Spacetime, whether curved or flat, cannot explain how the present
is different from the past and the future, because spacetime cannot be a substance
enduring through time as long as time is part of its structure. Thus, neither
can it explain real change, because nothing ever comes into existence as time
passes nor goes out of existence. (And as we have seen, attempts to avoid
falsification by our experience of real change by adding subjective substances
to the ontology makes it more complex encounters problems relating eternal
and enduring substances as a single world, and is in any case ad hoc.)
Spatiomaterialism differs ontologically from Einstein’s GTR
in just the way required to explain real change. Though it explains gravitation
in much the way Einstein proposed — as an effect of the container of material
objects on the path they follow — it replaces curved spacetime with an acceleration
of the inherent motion itself. Since that is nothing but an aspect of space
and matter as substances enduring through time, given how they are related,
it explain why the present is different from the past and the future and “real
change” is ontologically possible.
[2]
Friedman
(1983) argues that the four-dimensional continuously differentiable manifold,
M, itself is all that should be
taken as “absolute” in the sense of being a “geometrical structure that
is fixed independently of the events occurring within space-time” (65).

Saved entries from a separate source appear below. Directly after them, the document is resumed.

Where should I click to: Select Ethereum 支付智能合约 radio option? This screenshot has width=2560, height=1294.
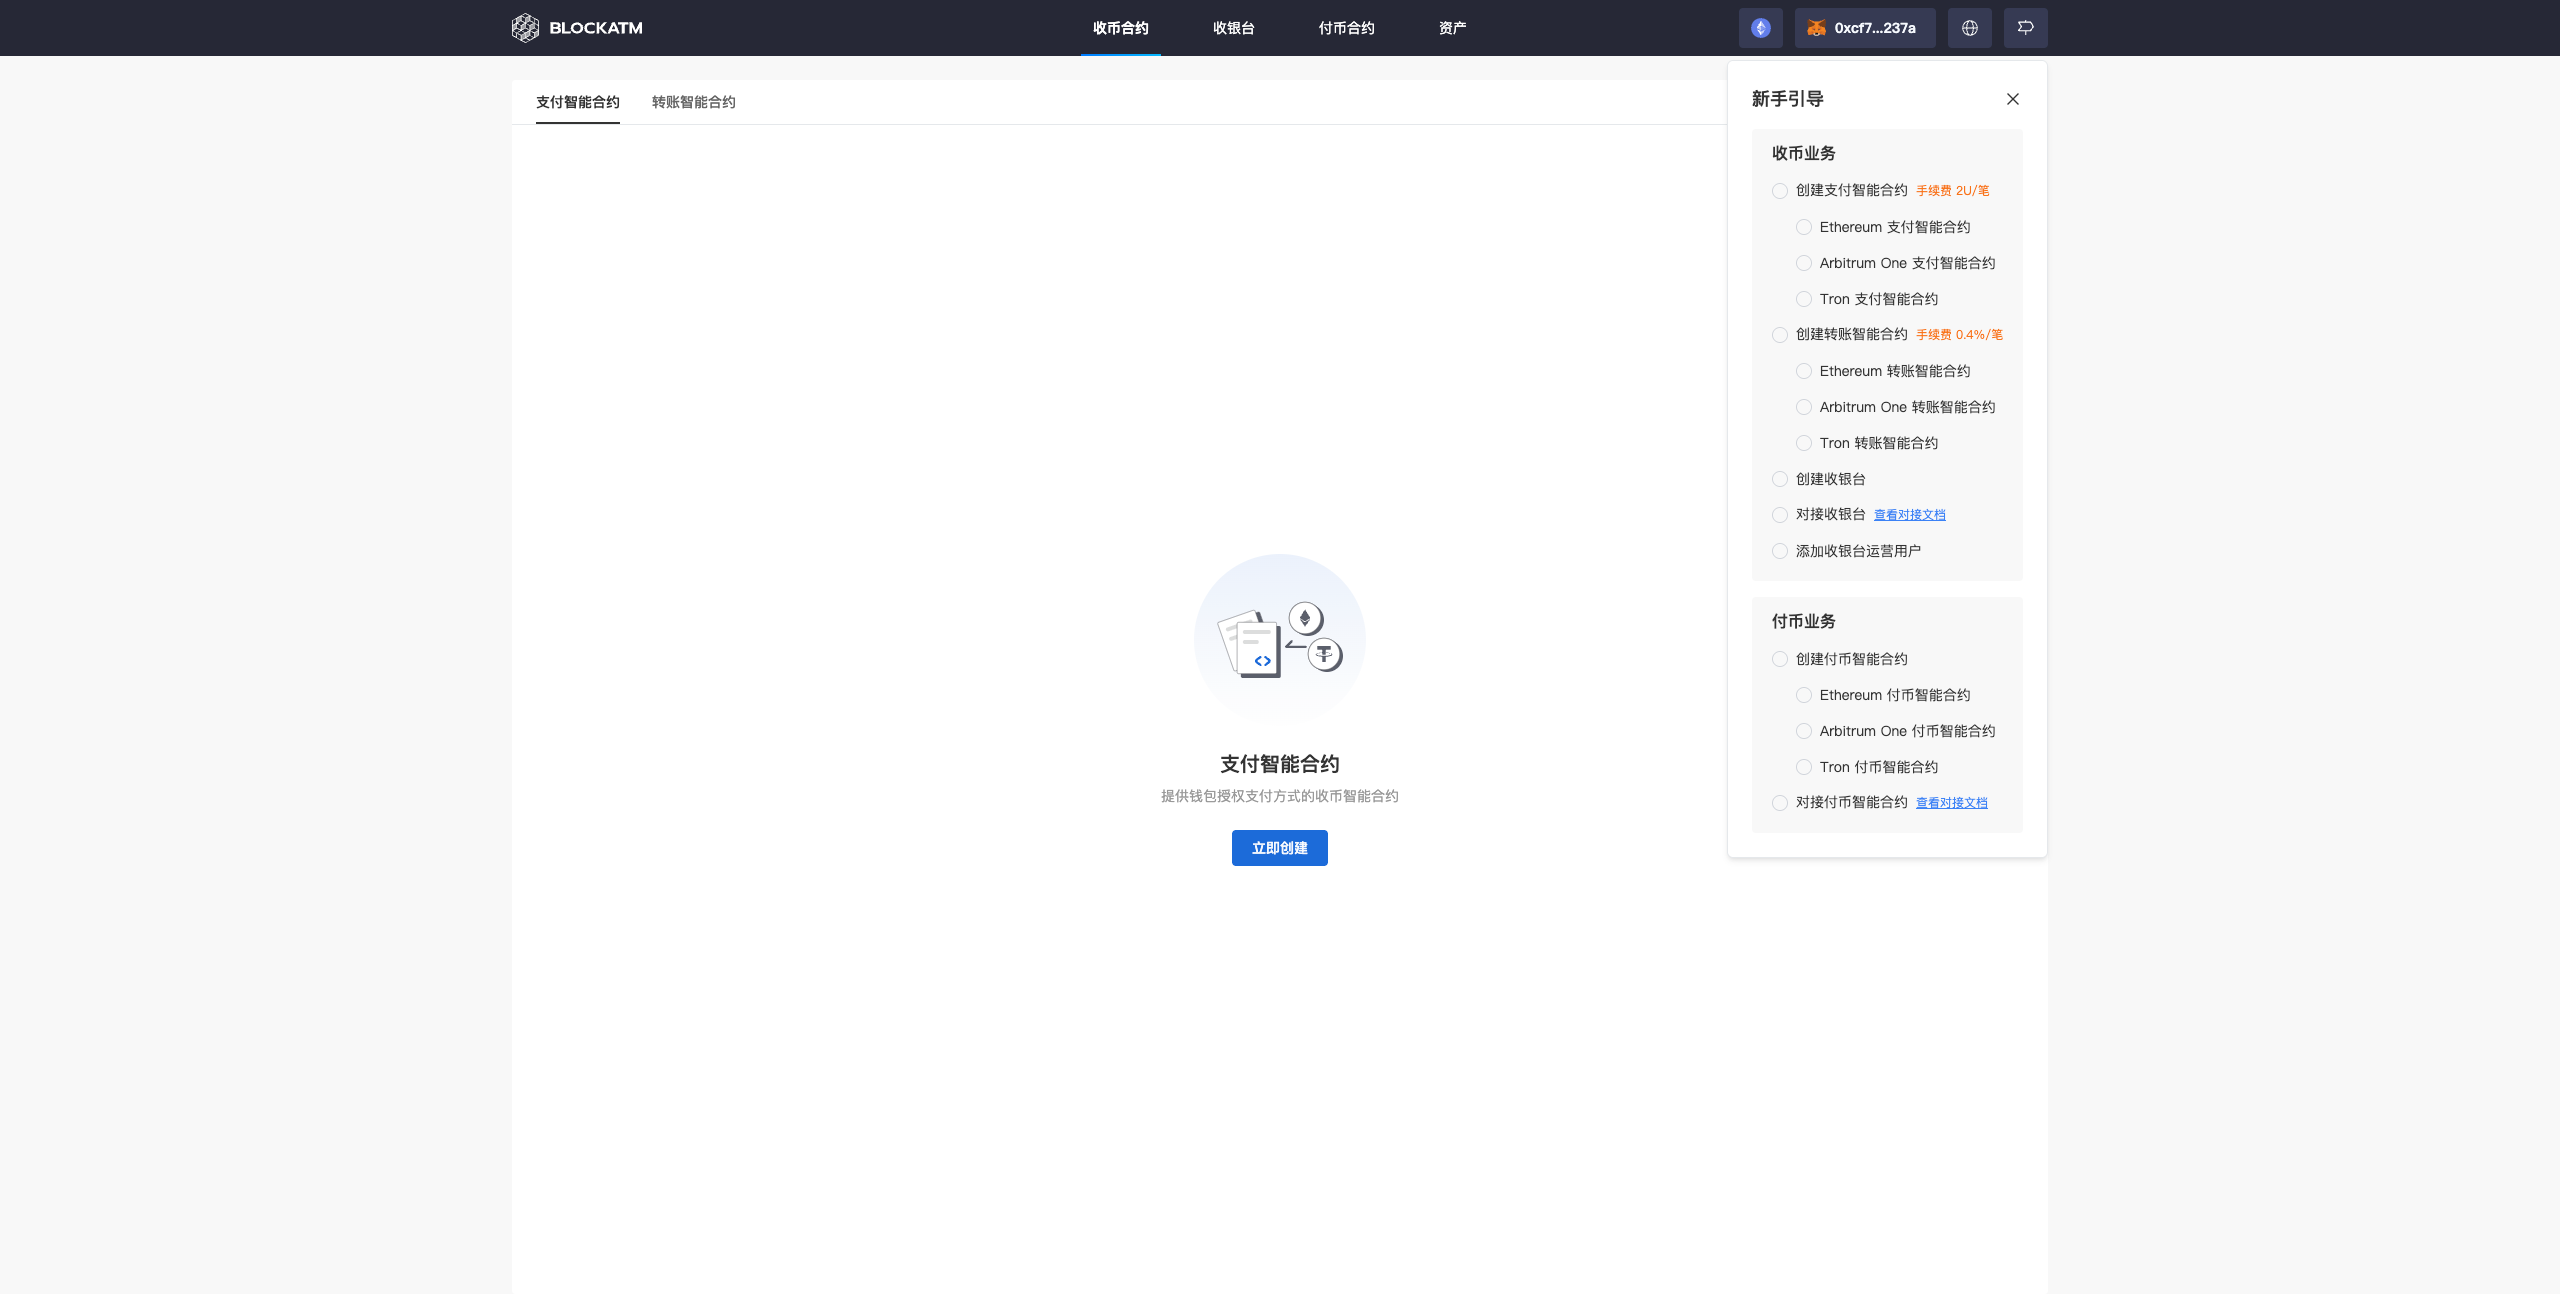1804,228
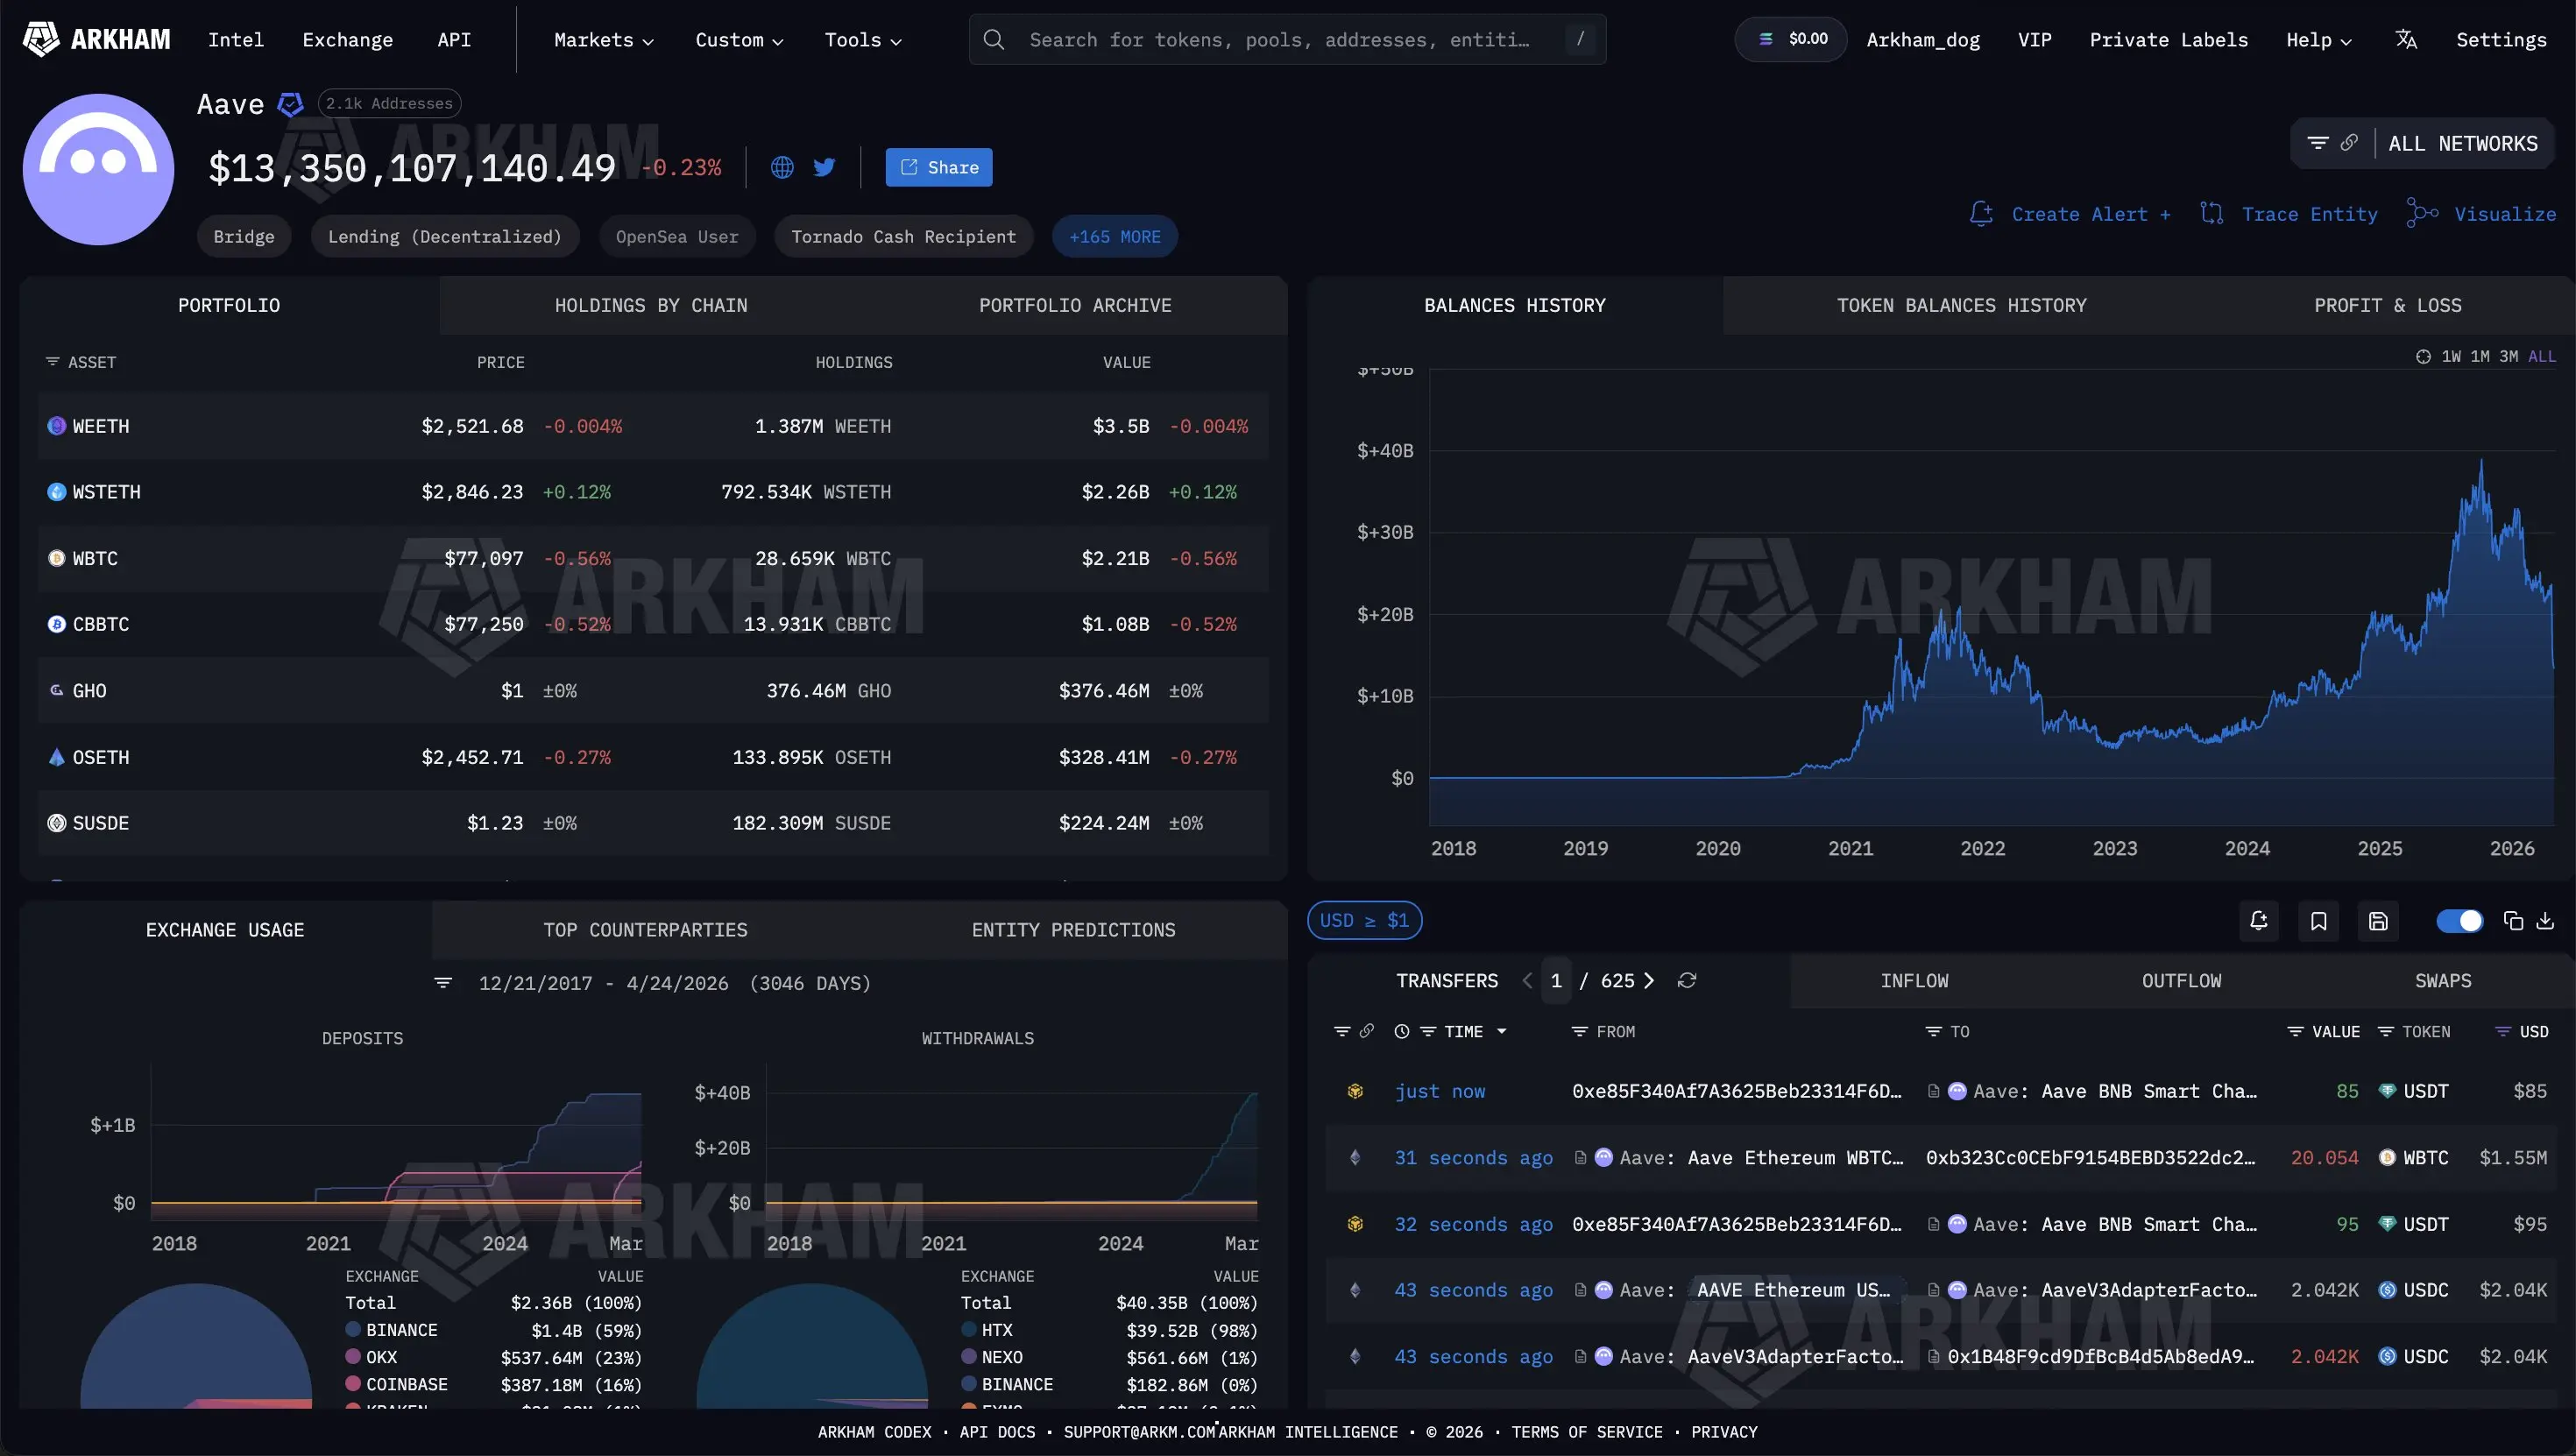Open the Token Balances History tab
The image size is (2576, 1456).
point(1961,305)
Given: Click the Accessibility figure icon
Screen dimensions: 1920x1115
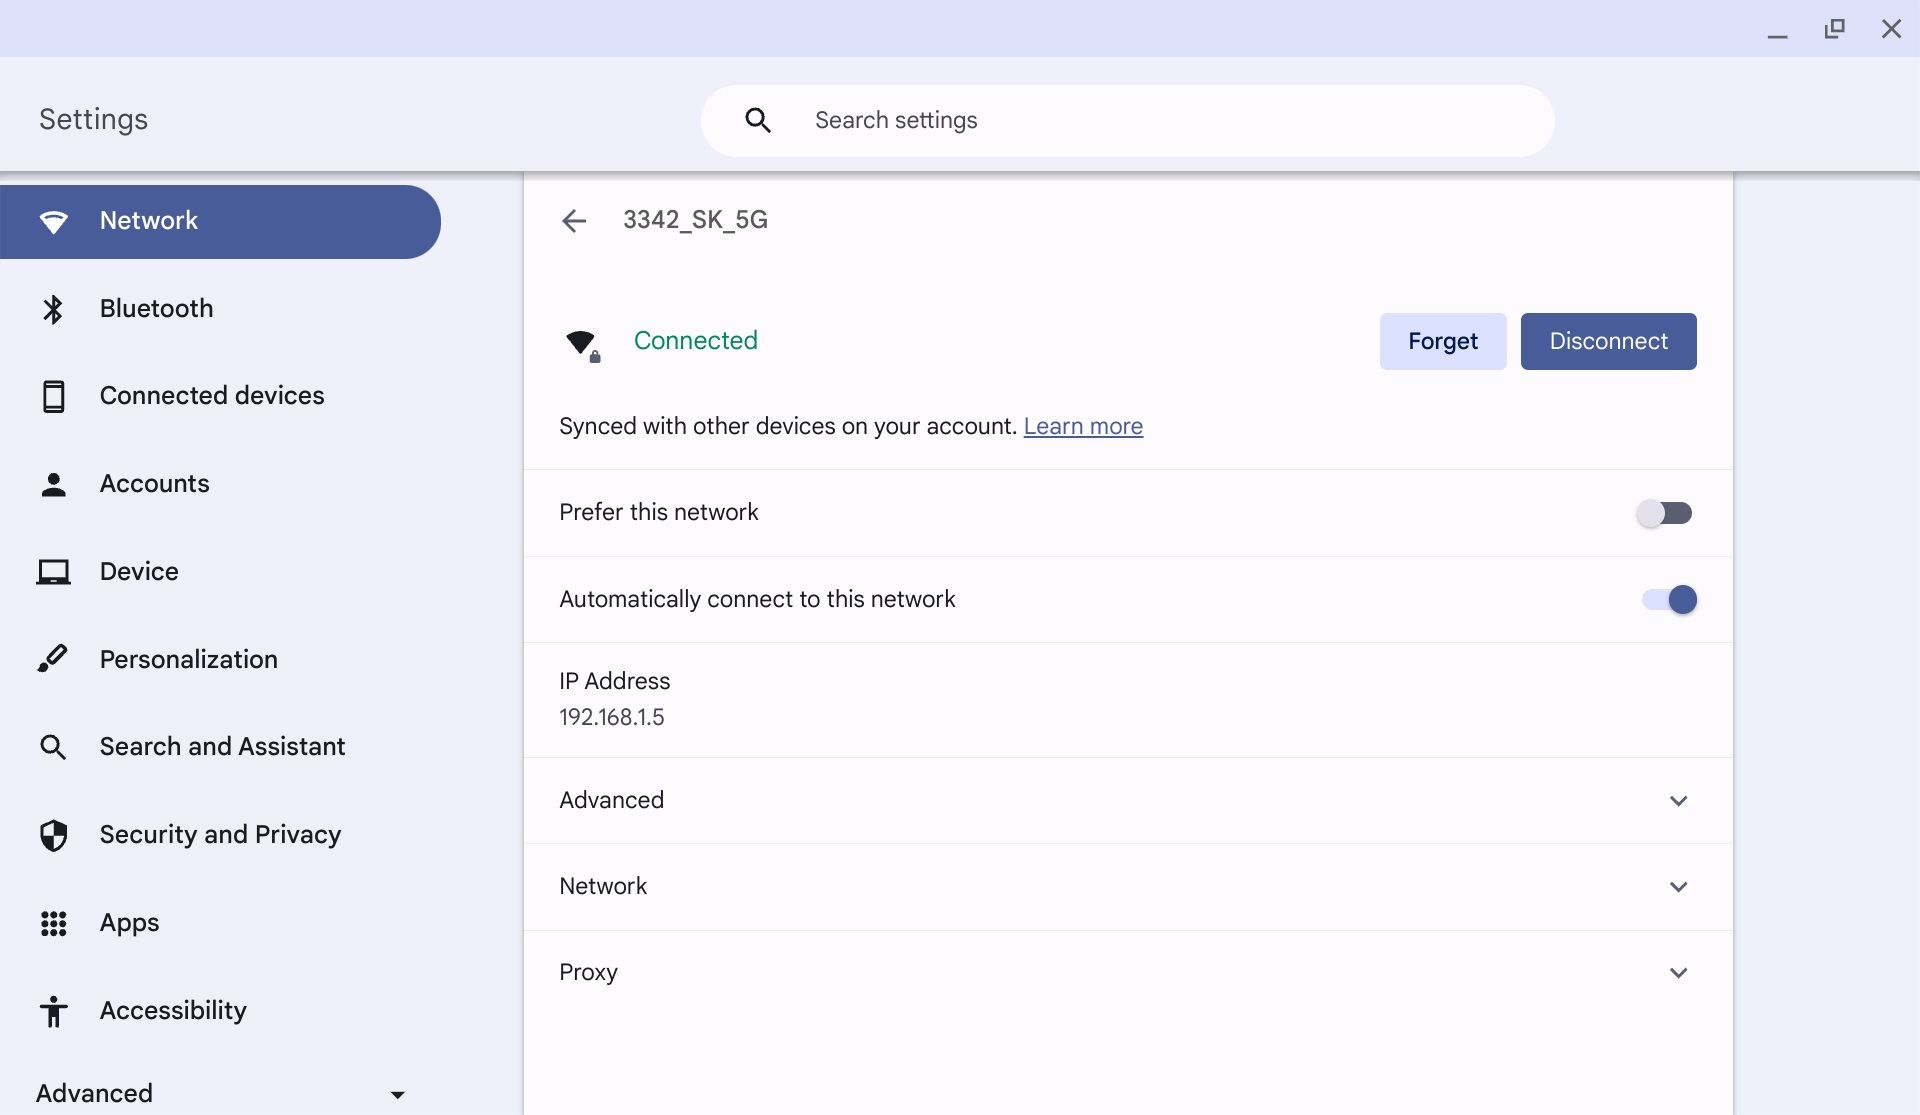Looking at the screenshot, I should pyautogui.click(x=53, y=1011).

That is the only structure that spacetime has to have in order for the equations
of GTR to predict the gravitational trajectories of bits of matter precisely
(and provide the curved spacetime in which other laws of physics hold).
Focusing on the mathematics of GTR and the scientific inference to the best
efficient cause explanation, he does not consider what structure spacetime
must have to be adequate ontologically and explain “real change”. That requires
a further structure about spacetime to be absolute, an “ontological structure”,
namely, the one in which spacetime consists of a three-dimensional substance
(containing bits of matter) and exists only at the present moment.